Opinião

Em nome da justiça, desculpa, Mariana Ferrer

Nos últimos dias, tem-se dado muita atenção ao caso de Mariana Ferrer, uma jovem que foi violada aos 21 anos por um empresário rico e filho de um famoso advogado. Não me prenderei no facto, infeliz, de este caso não ser algo fora do comum no mundo em que vivemos; apenas me contentarei com o facto de, pelo menos, algum caso estar a ter a atenção do público.

O caso contra André de Camargo Aranha está a decorrer desde 2018, mas apenas depois de Mariana o ter divulgado nas redes sociais é que de facto os “agentes de justiça” – o uso de aspas não é engano, não considero estas pessoas dignas desse termo – começaram a fazer o seu trabalho.

O arguido foi absolvido das acusações sob a alegação de “estupro culposo”, que indica violação sem intenção de violação.
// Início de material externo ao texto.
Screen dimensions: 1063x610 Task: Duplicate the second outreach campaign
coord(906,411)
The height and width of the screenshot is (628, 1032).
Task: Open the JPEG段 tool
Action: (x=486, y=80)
Contrariamente à opinião popular acerca do termo, este não foi criado durante o processo contra Aranha nem indica, legalmente, que a culpa foi da vítima – o que não torna o caso aceitável de modo algum. Contudo, de forma legal, a alegação não existe e o vídeo do julgamento mostra o advogado de Aranha a culpar a vítima. A lógica ilógica usada para ilibar o arguido foi esta:

O termo “estupro culposo” indica o mesmo que violação por negligência, argumentando, neste caso específico, que André de Camargo Aranha não sabia que estava a violar Mariana Ferrer, pois não sabia que esta estava drogada e, assim, incapaz de dar consentimento ao ato sexual (apesar de, alegadamente, tudo indicar ter sido Aranha a drogar a vítima). No entanto, a Lei brasileira não permite que o crime de violação seja punível a termo de negligência. Assim, o arguido é absolvido.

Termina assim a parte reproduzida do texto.